- [What you are asked to do]: The entries below contain pictures, which are to be left out; write out exactly, and only, the lines from the line with "Task: Open Sarah Brown's account profile" up to and including the line with "Task: Expand 用户管理 menu chevron".

- [Saved entries]:
-=-=-=-=-

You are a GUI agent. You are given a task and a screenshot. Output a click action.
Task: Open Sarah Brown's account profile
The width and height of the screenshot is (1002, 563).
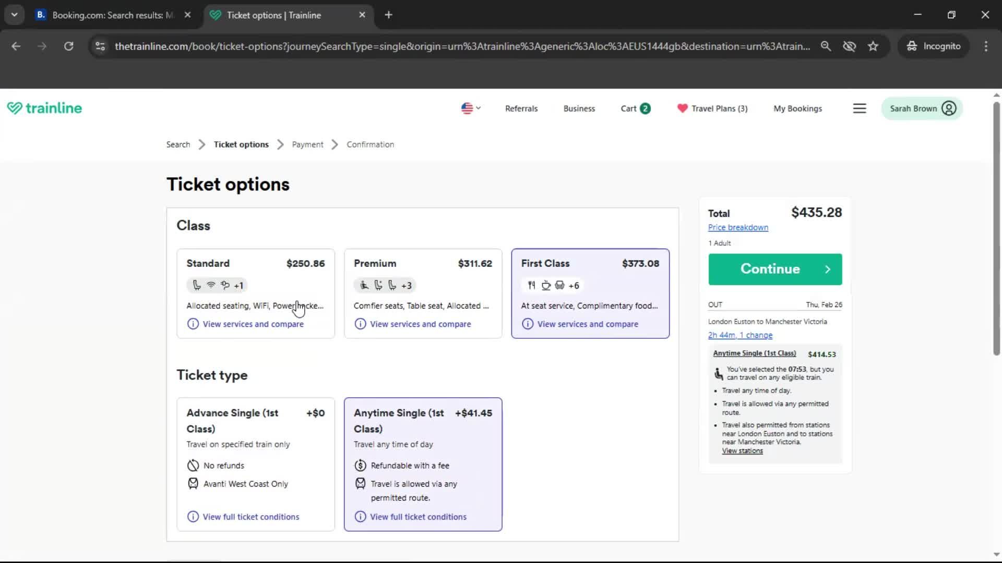[922, 108]
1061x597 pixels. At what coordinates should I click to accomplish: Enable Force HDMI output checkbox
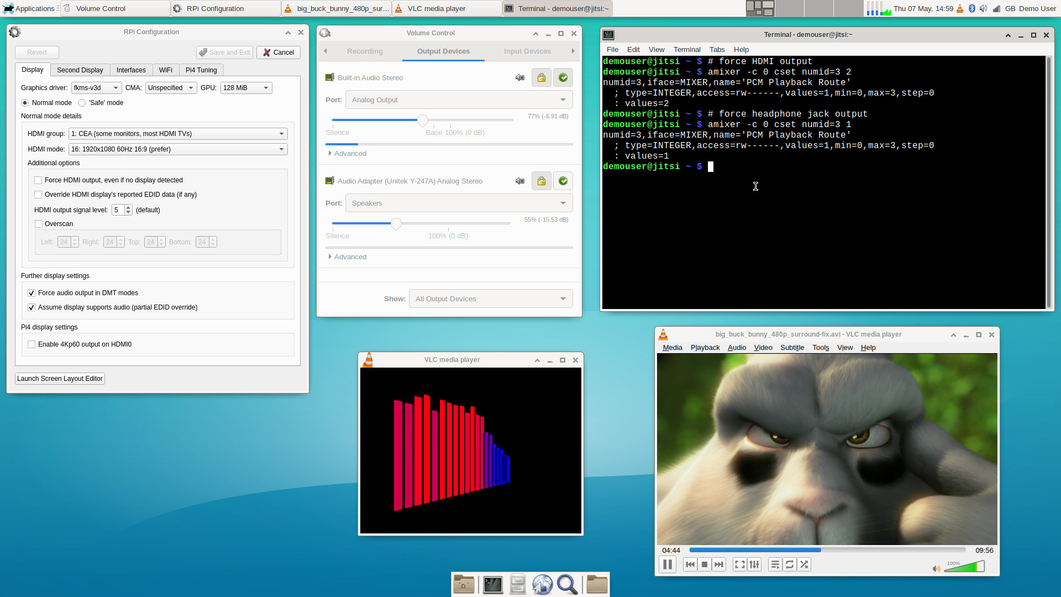pos(39,180)
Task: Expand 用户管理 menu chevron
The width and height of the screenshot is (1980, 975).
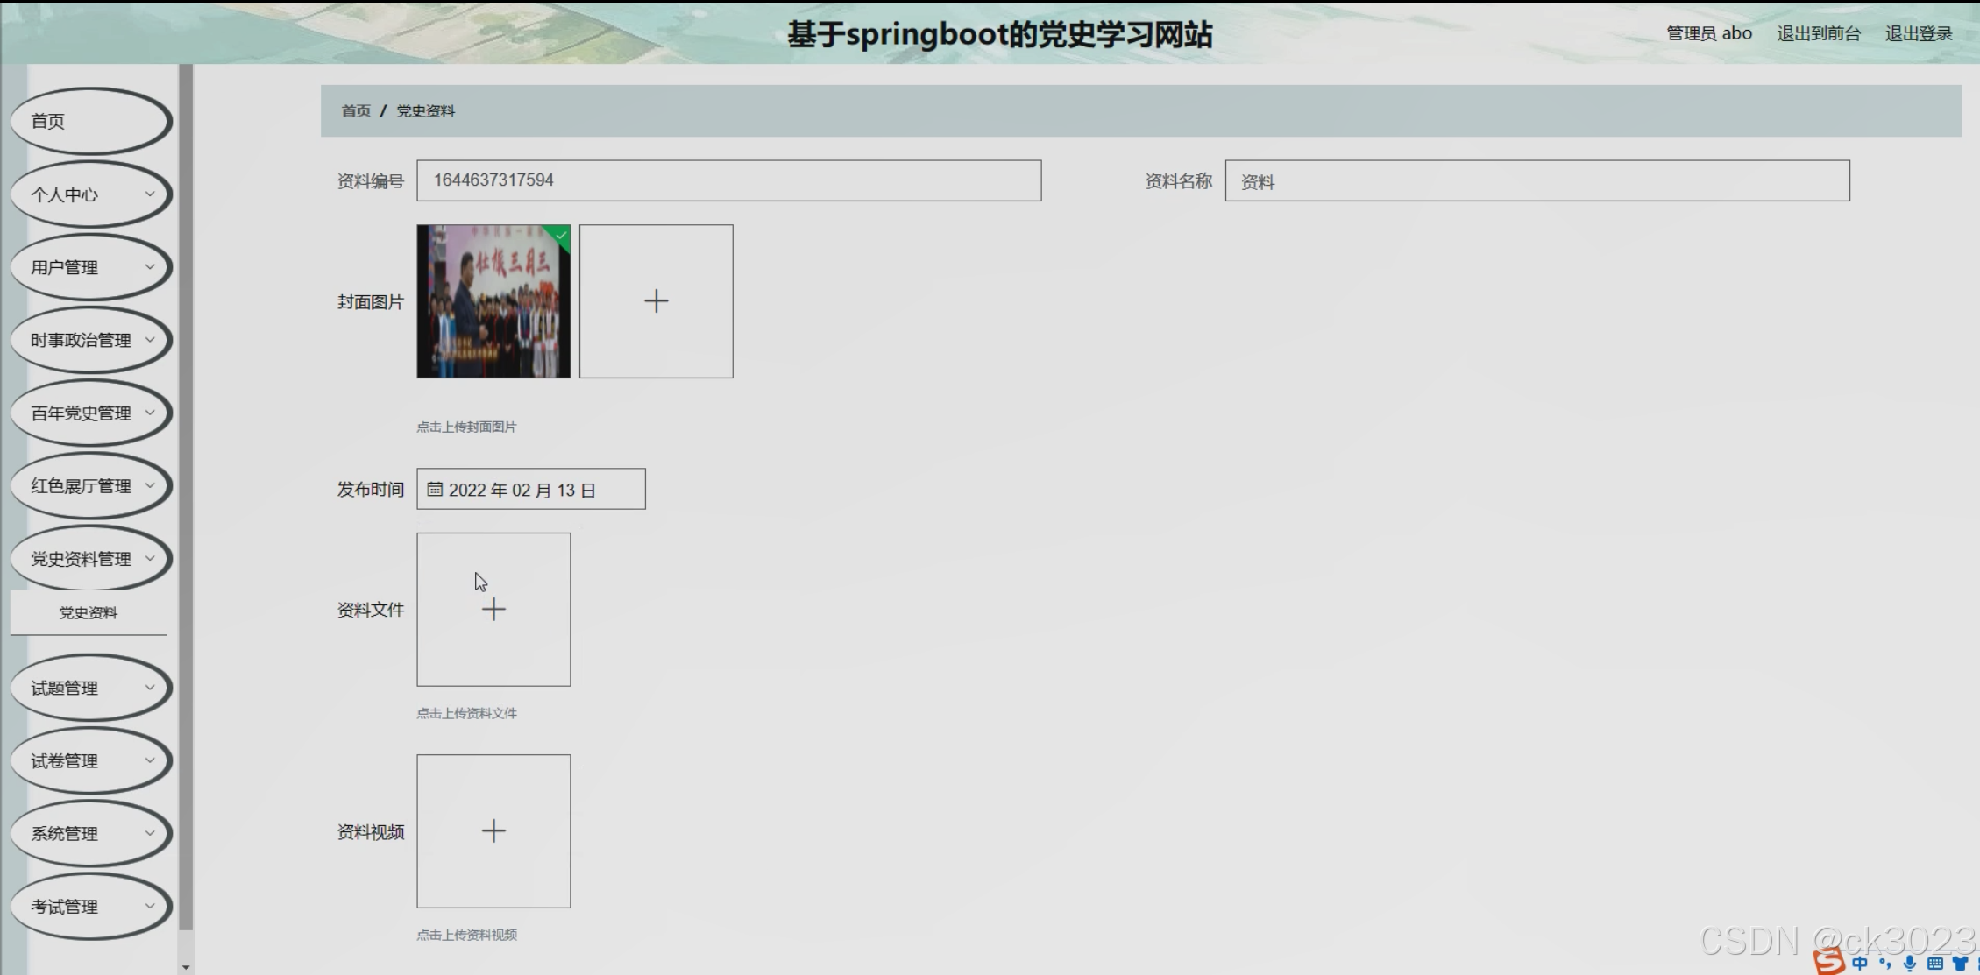Action: (150, 267)
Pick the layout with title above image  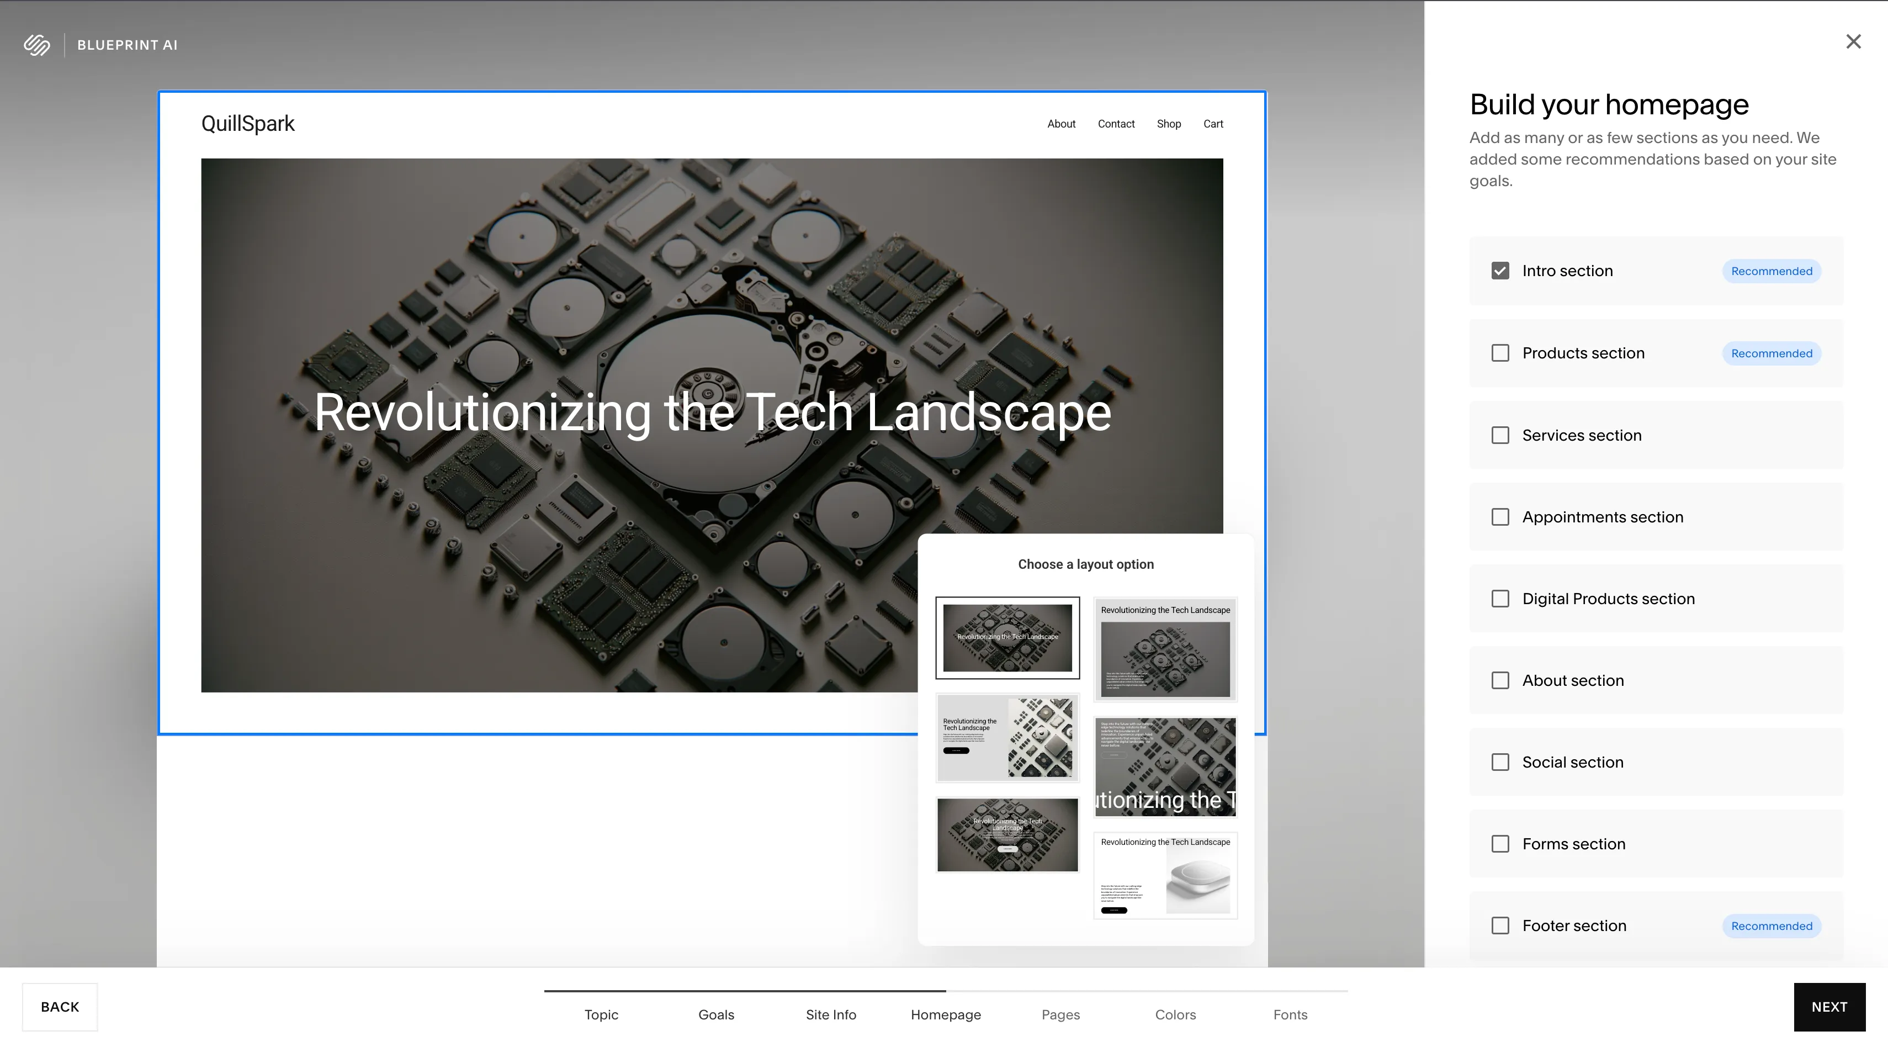(x=1165, y=649)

-=-=-=-=-

- [Output of the exercise]:
Task: Open Sarah Brown's account profile
The width and height of the screenshot is (1002, 563).
[922, 108]
1061x597 pixels. At what coordinates should I click to accomplish: Enable Force HDMI output checkbox
pos(39,180)
Task: Expand 用户管理 menu chevron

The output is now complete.